Application to the doctrine of the Holy Spirit:
Jesus is Wonderful as the Counselor. This is because He has the Spirit without measure (Jhn. 3:34). Isaiah prophesied of Christ’s anointing saying, “the spirit of the LORD shall rest upon him, the spirit of wisdom and understanding, the spirit of counsel and might, the spirit of knowledge and of the fear of the LORD; And shall make him of quick understanding in the fear of the LORD” (Isa. 11:2-3). The exciting thing is that we have the same Spirit indwelling us! Some Christians suppose that, since we have the Spirit permanently indwelling us, we cannot have more or less of the Spirit. It is for this reason that many desire to change the word “filled” in “be filled with the Spirit” (Eph. 5:18) to “controlled.” However, the Greek word means “filled.” The problem is a failure to recognize the nature of the infilling. Obviously, the filling is not implying that God’s essence can be divided into parts with some Christians having more of Him than others. A cross-reference with the parallel passage in Colossians shows that the infilling of the Spirit pertains to filling our minds and hearts with the word of Christ and submitting to it in obedience (Eph. 5:18; cf. Col. 3:16). When the Bible says that we “have been all made to drink into one Spirit” (1 Cor. 12:13), it is not to be understood as if we literally are drinking parts of the Spirit. The more that we fill up our hearts and minds with the word of God─ walking in and maintaining fellowship with Jesus─ the more of the Holy Spirit we will have; not in the ontological sense, but in terms of His truth, manifested power, and operations in our lives.

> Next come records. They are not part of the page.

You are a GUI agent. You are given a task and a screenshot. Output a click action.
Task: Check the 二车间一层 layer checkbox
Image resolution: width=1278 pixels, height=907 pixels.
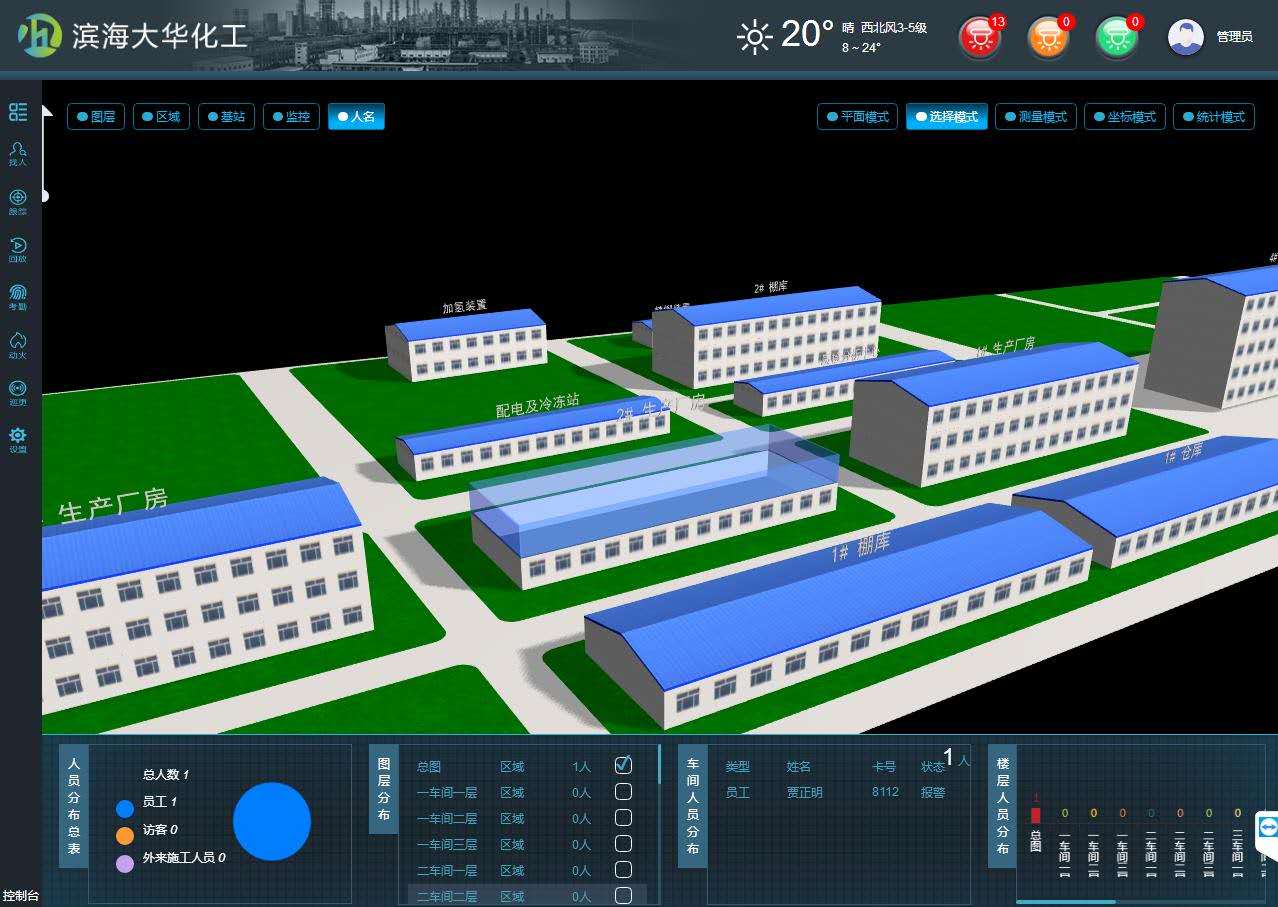tap(623, 870)
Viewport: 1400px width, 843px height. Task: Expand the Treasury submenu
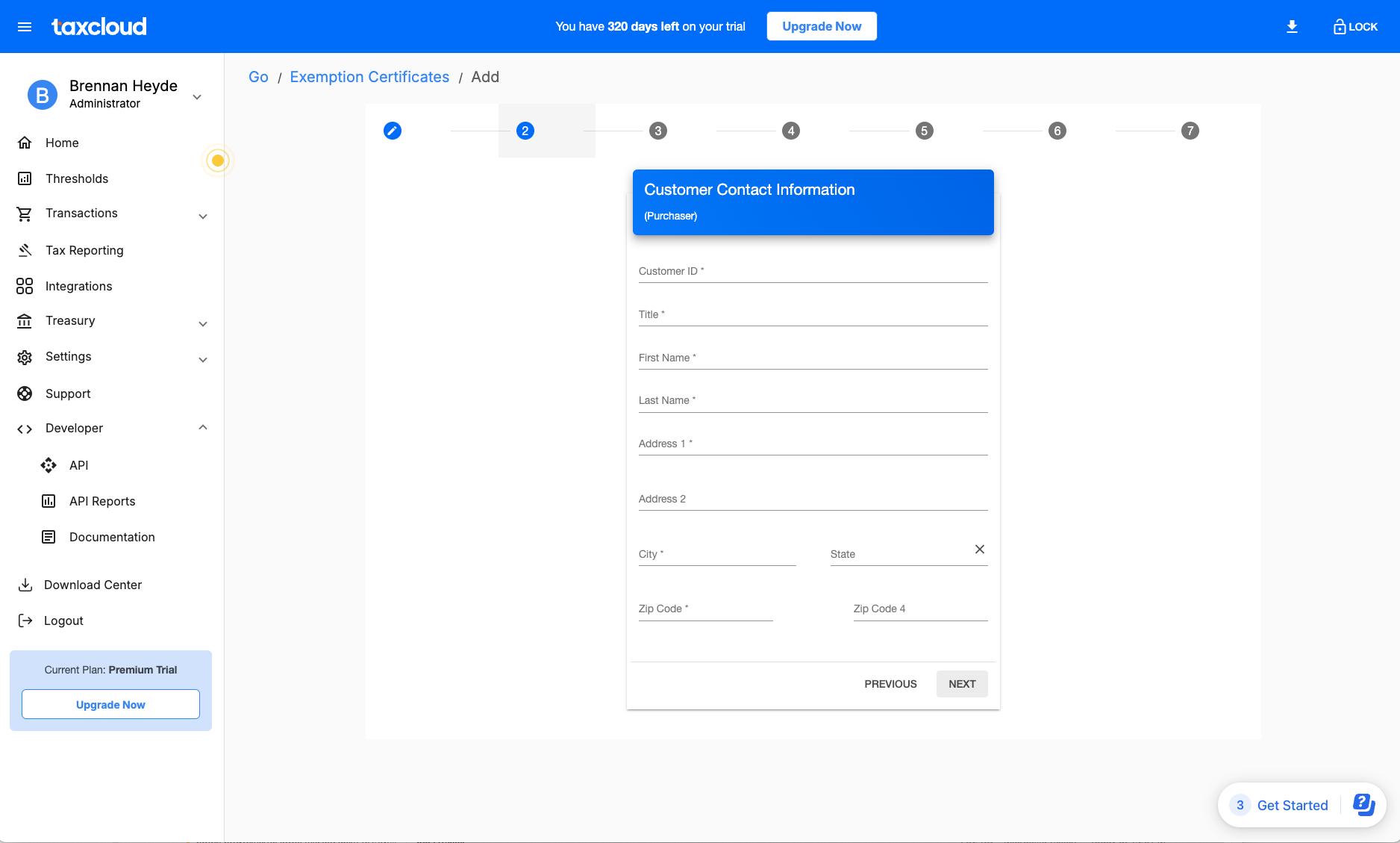click(202, 323)
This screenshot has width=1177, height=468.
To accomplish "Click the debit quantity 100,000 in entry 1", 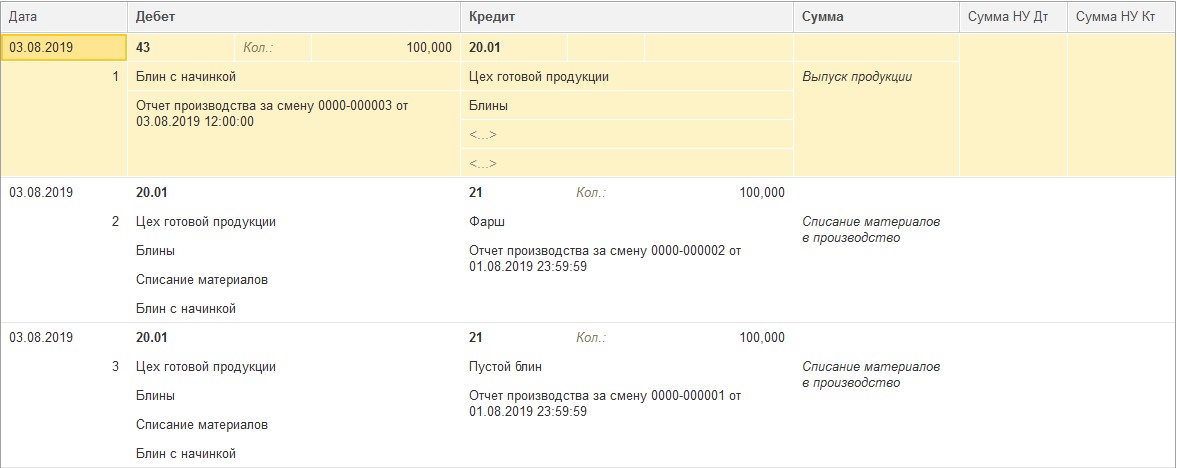I will point(429,47).
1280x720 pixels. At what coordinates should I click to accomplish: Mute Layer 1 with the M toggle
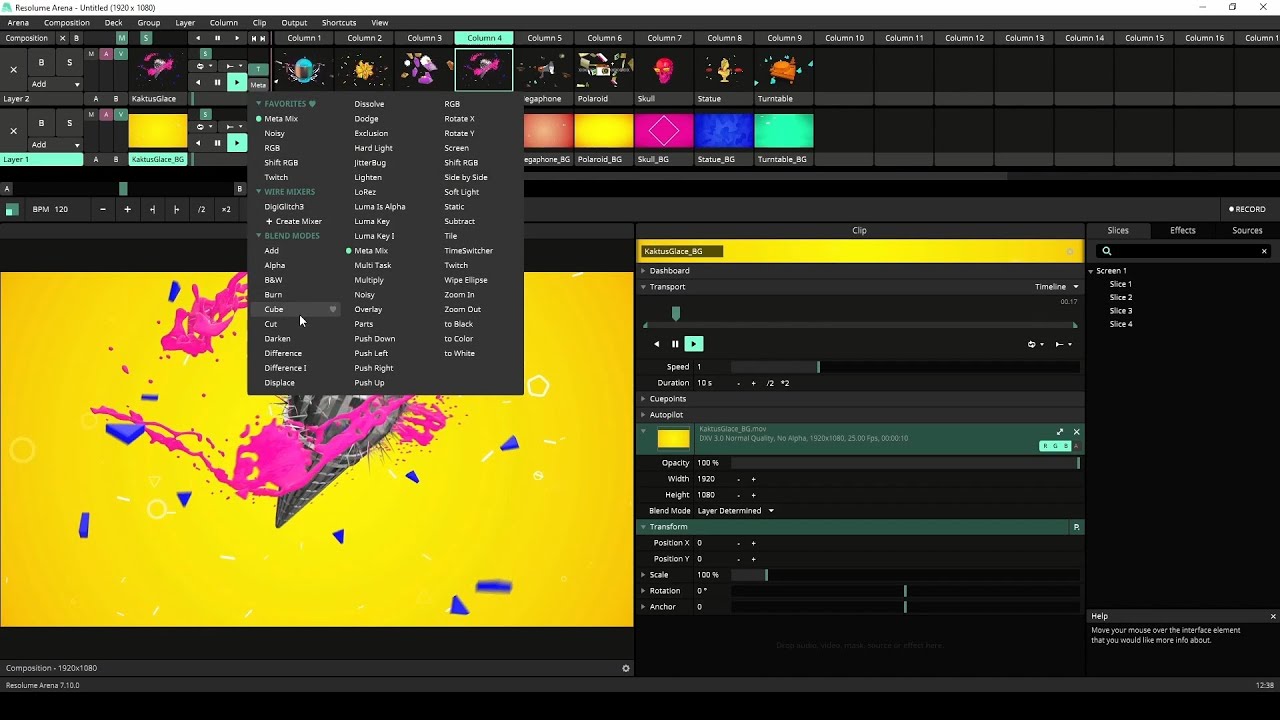pos(90,112)
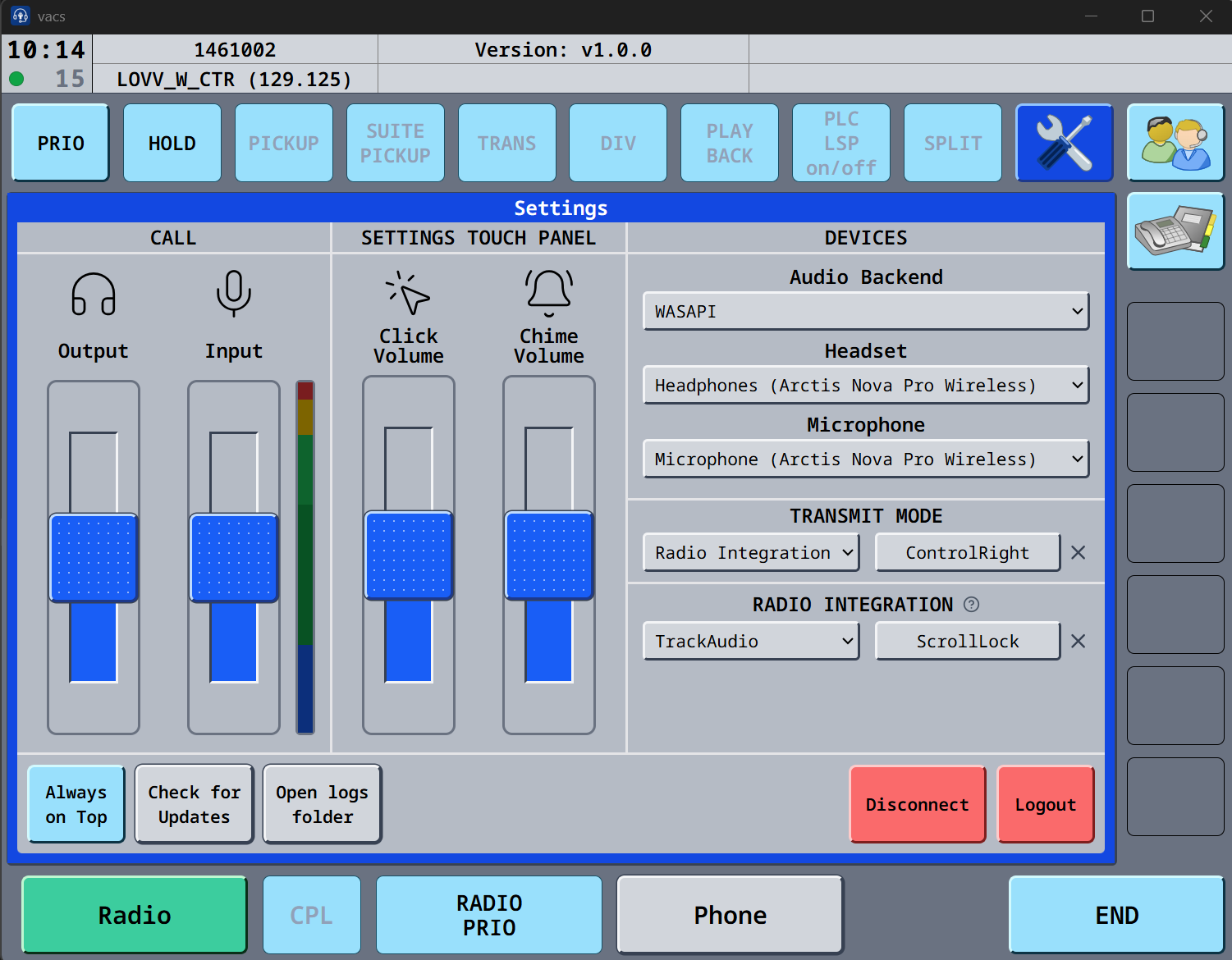The width and height of the screenshot is (1232, 960).
Task: Open the Transmit Mode Radio Integration dropdown
Action: [751, 553]
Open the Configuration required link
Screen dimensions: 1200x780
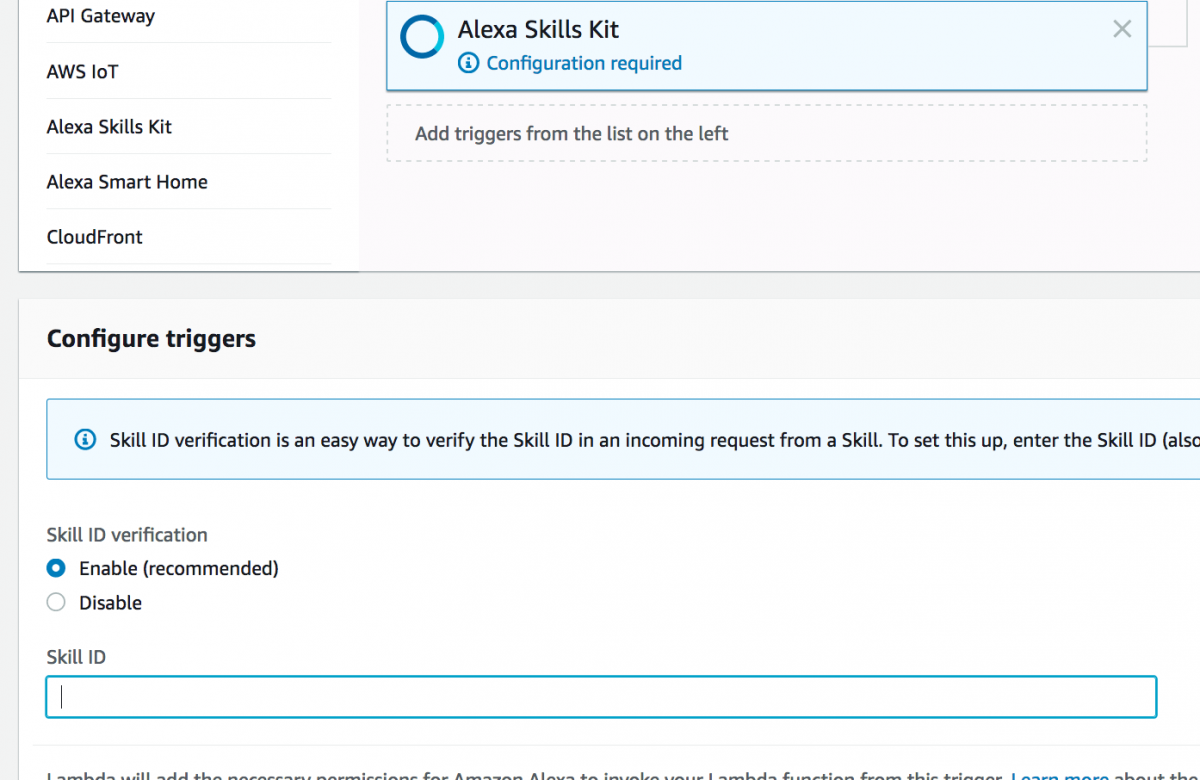tap(584, 62)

Application to the doctrine of God:
Jesus is also Wonderful as the Mighty God. He who created the universe with no resources but the power of His word; He who breathed His own life into dust and making it a living being; He who commands the raging sea and whose presence melts the mountains; He came into the world in a body of flesh. Throughout the course of His earthly ministry, Jesus demonstrated that He is Almighty God. He created matter out of nothing (Jhn. 6:11), defied the laws of physics (Matt. 14:25), rebuked the forces of nature (Matt. 8:26), listened to people’s private thoughts (Luke 11:17), and commanded the dead to live (Jhn. 11:43). In addition to all of this, He made a public display of all His enemies by raising Himself from the dead! Let’s take time to praise Almighty Jesus who ever lives to fight for those who trust in Him!
Application to the doctrine of reconciliation:
Jesus is Wonderful because He is the Prince of Peace! From the moment that Adam sinned, a war was initiated between men and God. The Bible tells us that, before we were saved, we were “alienated and enemies in [our] mind by wicked works” (Colossians 1:21). And because man wars against God through rebellion, God is constrained by His righteousness to war against man in wrath. The Bible says that “the wrath [i.e. anger] of God is revealed from heaven against all ungodliness and unrighteousness of men, who hold the truth in unrighteousness” (Rom. 1:18). Although man was at war with God and God at war with men, God nevertheless abounded in grace by sending His Son to reconcile His enemies to Himself. Regarding the cross of Jesus, the Scripture says that “God was in Christ, reconciling the world unto himself, not imputing their trespasses unto them” (2 Cor. 5:19). And Paul writes in his letter to Rome, “Therefore being justified by faith, we have peace with God through our Lord Jesus Christ” (Rom. 5:1).